Tüketiciyi Koruma Derneği (TükoDer) Genel Sekreteri Onur Cingil'ın TükoDer adına yaptığı basın açıklaması;
"Dünyada kendi kendine yetebilen bir ülke iken, neredeyse herşeyi üretebilen bir memleketken, son 16 yılda her anlamda dışa bağımlı, ithalatla ayakta duran ve ekonomisini ABD ve AB’ye teslim eden bir ülke haline getirildik. İşte bu ortamda da, hep birlikte ABD’nin Türkiye’ye karşı yaptırımlarını ve dövizin fahiş artışını izlemekteyiz.

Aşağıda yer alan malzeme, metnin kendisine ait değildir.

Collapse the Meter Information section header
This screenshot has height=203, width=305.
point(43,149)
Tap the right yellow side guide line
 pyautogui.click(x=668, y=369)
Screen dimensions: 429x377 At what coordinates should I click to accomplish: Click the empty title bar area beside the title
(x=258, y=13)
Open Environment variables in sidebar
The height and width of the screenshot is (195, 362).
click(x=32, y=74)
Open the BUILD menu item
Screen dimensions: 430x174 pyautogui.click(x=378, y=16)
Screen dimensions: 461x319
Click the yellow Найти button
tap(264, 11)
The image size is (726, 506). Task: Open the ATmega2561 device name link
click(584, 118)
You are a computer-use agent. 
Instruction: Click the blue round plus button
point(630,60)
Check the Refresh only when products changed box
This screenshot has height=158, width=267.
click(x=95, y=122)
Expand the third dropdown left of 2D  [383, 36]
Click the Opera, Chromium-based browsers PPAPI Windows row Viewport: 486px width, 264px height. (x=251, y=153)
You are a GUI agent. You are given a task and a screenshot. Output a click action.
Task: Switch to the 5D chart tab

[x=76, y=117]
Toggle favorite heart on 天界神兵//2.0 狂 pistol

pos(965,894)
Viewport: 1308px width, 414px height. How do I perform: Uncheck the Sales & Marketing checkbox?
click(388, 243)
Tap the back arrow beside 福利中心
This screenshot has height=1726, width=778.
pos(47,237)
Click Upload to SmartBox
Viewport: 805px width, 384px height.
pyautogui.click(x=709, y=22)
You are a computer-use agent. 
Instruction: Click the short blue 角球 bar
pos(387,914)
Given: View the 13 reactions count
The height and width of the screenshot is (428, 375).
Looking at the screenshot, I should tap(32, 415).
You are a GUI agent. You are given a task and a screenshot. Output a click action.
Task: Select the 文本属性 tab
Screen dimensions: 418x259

'SON 16 YILDA HER ANLAMDA DIŞA BAĞIMLI OLDUK'
Merkez Bankasının ekonomik sınırları zorlayan müdahalelerine rağmen 1 Dolar 7 TL’yi, 1 Euro ise 8 TL’yi görmüş durumda. Yani paramız korkunç bir düşüş halinde, yani cebimizdeki para dünyadaki birçok ülke vatandaşının sahip olduğu paraya göre aşırı değersiz bir halde.
Baştan beri yanlış uygulanan ekonomik modeller sebebiyle, şimdi alınan acil tedbirler ve yaptırımlar bu düşüşü durduramıyor ve bizler sırtımızdaki yüke bindirilecek yeni yüklerin gelmesini bekliyoruz.
Yıllardır tüm uyarılarımıza ve her fırsatta tüketicilerin çığlıklarını iletmemize rağmen, yıllardır uygulanan yanlış ekonomik politikalar sonucu, dünyaya tarım ürünü ihraç eden bir ülke iken her şeyi ithal eder hale gelmiş, saman bile ithal eden, ekmeğini yapacak buğdayını bile dışarıdan alan bir ülke haline getirilmiş memleketimizde, tüm kaynaklarının yandaşlara ve yabancılara peşkeş çekilmesi, Devlete ait malvarlıklarının yok pahasına bedellerle özelleştirilmesi ve tüm ekonomimizin ithalat sebebiyle Dolar ve Euro’ya bağımlı hale getirilmesi sonucunda işte bugünlere geldik
Tüketiciyi Koruma Derneği (TükoDer) Genel Sekreteri Onur Cingil
'DOLAR VE EURO BOZDURMAK ÇÖZÜM DEĞİL'
Dövizdeki bu son hareketlilikten önce, TÜİK’in Haziran ayı açıklamasında yıllık enflasyonun % 15.39 olduğu belirtildi. Türk-İş ise enflasyonun % 16.07 olduğunu açıkladı. Yine Türk-İş’in açıklamasında Temmuz ayı itibariyle, Yoksulluk sınırının 5.662,46 TL ve Açlık sınırının da 1.738,37 TL olduğu belirtildi. Halen net asgari ücretin 1.603,12 TL olduğu nazara alındığında tüm asgari ücretlilerin ve emeklilerin büyük bir bölümünün açlık sınırının altında yaşadığı ve gidişatın daha kötü olabileceği gün gibi ortadadır.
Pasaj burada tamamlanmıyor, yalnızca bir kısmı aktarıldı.